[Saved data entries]
* * *

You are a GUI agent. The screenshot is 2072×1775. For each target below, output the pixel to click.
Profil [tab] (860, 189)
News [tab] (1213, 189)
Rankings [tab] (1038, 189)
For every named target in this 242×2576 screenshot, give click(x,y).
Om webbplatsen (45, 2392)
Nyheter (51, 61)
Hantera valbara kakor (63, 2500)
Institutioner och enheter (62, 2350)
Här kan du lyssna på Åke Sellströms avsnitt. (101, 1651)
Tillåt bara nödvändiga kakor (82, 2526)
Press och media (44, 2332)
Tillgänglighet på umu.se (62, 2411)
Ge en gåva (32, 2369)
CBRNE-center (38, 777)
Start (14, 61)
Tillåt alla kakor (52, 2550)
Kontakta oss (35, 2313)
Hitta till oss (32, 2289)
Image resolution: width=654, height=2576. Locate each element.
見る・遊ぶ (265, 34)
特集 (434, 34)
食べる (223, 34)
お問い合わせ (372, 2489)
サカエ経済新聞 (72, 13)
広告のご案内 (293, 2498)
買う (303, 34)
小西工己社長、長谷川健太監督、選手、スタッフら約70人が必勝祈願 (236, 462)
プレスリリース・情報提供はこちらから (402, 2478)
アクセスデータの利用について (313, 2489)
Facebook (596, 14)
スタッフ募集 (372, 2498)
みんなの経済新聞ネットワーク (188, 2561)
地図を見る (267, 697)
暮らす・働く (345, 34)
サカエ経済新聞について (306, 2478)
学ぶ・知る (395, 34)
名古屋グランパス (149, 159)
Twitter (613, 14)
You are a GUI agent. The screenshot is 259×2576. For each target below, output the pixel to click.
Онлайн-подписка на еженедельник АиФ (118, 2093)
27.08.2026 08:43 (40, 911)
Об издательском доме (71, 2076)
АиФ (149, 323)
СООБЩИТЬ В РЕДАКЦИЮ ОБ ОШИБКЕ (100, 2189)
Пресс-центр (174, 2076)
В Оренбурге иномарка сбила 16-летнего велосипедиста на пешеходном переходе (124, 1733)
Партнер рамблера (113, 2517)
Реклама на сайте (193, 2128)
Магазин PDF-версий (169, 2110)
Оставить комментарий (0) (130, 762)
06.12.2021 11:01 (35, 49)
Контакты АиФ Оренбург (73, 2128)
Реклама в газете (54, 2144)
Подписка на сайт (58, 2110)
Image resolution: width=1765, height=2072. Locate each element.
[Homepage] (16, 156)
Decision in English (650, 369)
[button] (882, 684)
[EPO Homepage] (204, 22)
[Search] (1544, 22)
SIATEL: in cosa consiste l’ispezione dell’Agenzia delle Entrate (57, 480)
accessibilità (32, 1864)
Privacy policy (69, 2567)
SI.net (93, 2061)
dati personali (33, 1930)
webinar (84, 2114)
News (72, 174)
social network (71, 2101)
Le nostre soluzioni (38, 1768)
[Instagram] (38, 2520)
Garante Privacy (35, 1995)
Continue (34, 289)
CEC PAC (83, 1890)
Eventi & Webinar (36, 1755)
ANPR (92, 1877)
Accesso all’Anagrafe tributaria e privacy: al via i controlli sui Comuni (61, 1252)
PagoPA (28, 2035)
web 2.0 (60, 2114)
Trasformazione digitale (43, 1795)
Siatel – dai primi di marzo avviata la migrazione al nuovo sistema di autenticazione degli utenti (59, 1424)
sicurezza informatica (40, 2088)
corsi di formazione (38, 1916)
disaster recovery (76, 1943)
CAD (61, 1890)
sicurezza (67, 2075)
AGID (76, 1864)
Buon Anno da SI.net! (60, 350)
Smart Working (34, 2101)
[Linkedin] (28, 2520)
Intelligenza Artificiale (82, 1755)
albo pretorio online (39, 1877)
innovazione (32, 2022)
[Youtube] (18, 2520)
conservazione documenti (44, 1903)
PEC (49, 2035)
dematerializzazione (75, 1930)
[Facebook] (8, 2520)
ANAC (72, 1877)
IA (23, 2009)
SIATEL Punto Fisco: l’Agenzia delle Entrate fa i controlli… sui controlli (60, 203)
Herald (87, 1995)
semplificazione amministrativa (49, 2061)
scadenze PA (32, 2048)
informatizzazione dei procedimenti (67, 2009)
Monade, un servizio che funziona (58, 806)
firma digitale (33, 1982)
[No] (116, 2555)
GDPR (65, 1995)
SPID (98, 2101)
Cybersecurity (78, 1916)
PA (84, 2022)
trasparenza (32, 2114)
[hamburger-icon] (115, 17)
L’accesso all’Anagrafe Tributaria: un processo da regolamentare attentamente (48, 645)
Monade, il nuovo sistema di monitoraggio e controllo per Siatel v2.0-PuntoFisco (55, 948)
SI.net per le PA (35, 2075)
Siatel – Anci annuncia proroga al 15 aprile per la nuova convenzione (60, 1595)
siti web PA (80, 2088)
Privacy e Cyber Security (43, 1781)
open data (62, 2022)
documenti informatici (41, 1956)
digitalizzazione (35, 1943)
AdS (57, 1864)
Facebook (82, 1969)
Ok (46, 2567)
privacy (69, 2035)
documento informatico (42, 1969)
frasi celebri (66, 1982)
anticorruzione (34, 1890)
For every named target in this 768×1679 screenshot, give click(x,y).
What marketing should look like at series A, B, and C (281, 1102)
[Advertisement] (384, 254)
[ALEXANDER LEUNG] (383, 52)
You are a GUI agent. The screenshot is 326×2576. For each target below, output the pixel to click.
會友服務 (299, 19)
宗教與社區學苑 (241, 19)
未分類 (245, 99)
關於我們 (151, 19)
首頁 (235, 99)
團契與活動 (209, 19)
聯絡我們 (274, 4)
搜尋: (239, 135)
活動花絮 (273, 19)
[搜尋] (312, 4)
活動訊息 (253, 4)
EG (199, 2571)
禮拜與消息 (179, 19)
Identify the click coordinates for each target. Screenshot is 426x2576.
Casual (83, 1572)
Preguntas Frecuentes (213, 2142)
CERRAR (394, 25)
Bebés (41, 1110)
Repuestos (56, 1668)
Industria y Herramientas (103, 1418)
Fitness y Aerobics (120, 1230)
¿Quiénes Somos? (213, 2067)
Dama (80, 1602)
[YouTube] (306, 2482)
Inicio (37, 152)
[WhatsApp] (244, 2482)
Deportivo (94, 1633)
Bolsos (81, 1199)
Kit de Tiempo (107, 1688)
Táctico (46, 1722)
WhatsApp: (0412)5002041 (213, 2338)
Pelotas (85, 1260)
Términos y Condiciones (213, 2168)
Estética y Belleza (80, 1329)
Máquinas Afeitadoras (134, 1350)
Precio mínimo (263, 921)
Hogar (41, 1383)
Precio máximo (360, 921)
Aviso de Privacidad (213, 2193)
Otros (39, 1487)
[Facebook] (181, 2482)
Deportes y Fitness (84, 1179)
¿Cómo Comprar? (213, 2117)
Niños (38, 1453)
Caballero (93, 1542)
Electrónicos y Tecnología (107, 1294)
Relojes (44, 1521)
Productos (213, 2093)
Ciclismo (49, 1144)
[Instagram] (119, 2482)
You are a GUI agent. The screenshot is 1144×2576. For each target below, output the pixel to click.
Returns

* * *

Problem to work on: The answer must be a verbatim transcription of the entries above, from the first line through the line that contains "広告のご案内 (293, 2498)", and nothing more.

Written response:
You are a GUI agent. The screenshot is 2072×1775. For each target below, output the pixel to click.
Profil [tab] (860, 189)
News [tab] (1213, 189)
Rankings [tab] (1038, 189)
For every named target in this 242×2576 screenshot, give click(x,y).
Om webbplatsen (45, 2392)
Nyheter (51, 61)
Hantera valbara kakor (63, 2500)
Institutioner och enheter (62, 2350)
Här kan du lyssna på Åke Sellströms avsnitt. (101, 1651)
Tillåt bara nödvändiga kakor (82, 2526)
Press och media (44, 2332)
Tillgänglighet på umu.se (62, 2411)
Ge en gåva (32, 2369)
CBRNE-center (38, 777)
Start (14, 61)
Tillåt alla kakor (52, 2550)
Kontakta oss (35, 2313)
Hitta till oss (32, 2289)
Image resolution: width=654, height=2576. Locate each element.
見る・遊ぶ (265, 34)
特集 (434, 34)
食べる (223, 34)
お問い合わせ (372, 2489)
サカエ経済新聞 (72, 13)
広告のご案内 (293, 2498)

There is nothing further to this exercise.